[[ Entries provided, beginning ]]
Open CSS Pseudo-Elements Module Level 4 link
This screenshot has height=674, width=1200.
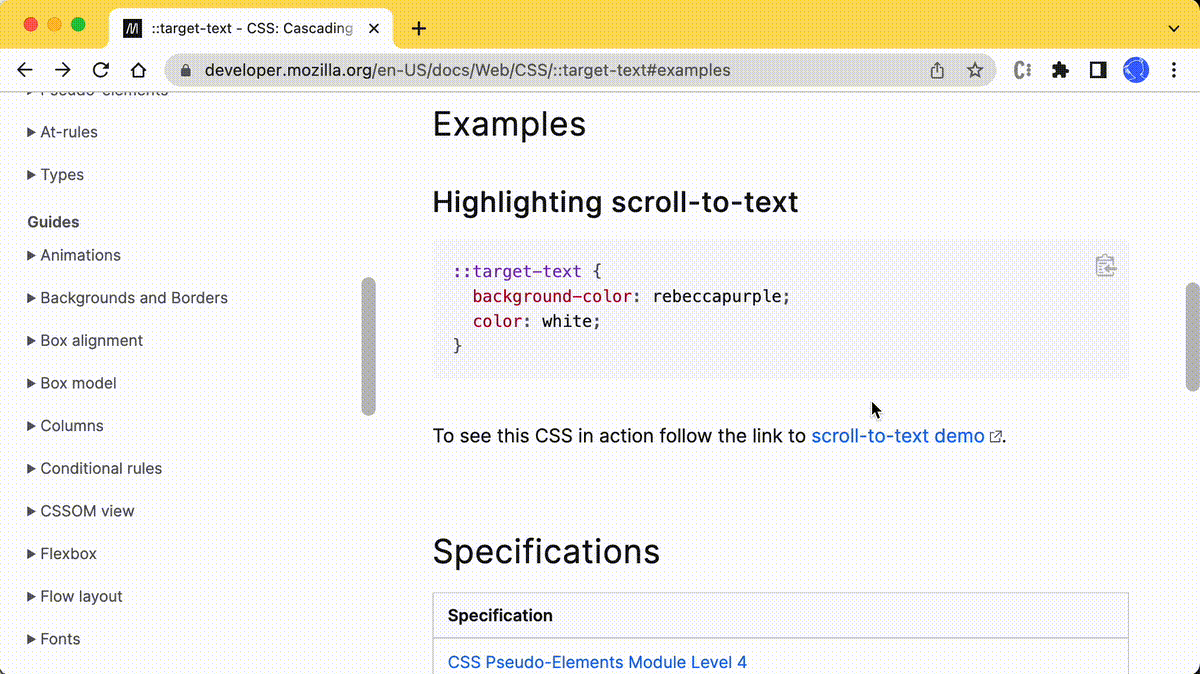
[[ Entries provided, end ]]
[[ Entries provided, beginning ]]
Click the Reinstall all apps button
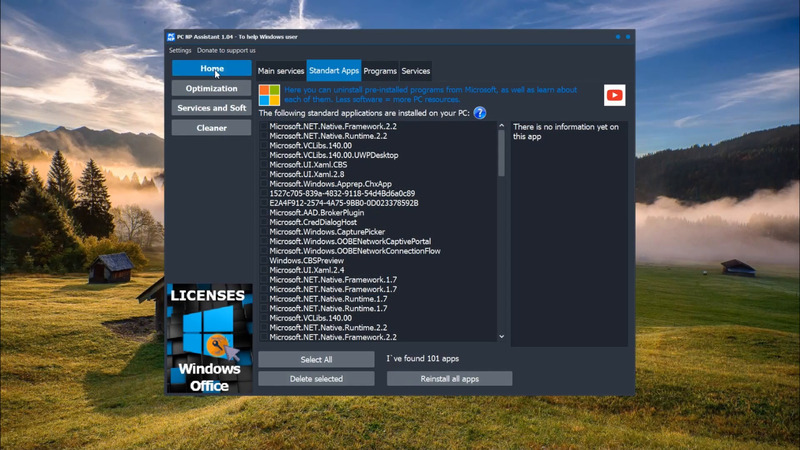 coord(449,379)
[[ Entries provided, end ]]
[[ Entries provided, beginning ]]
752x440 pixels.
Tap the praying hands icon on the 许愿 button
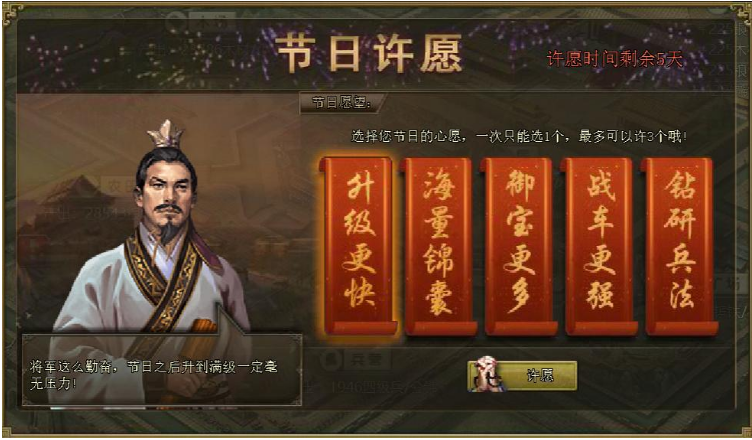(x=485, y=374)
[[ Entries provided, end ]]
The lines above from the one containing "Open CSS Pseudo-Elements Module Level 4 link" through the one containing "This screenshot has height=674, width=1200." are to be set down exactly, and no others.

Exercise answer:
Open CSS Pseudo-Elements Module Level 4 link
This screenshot has height=674, width=1200.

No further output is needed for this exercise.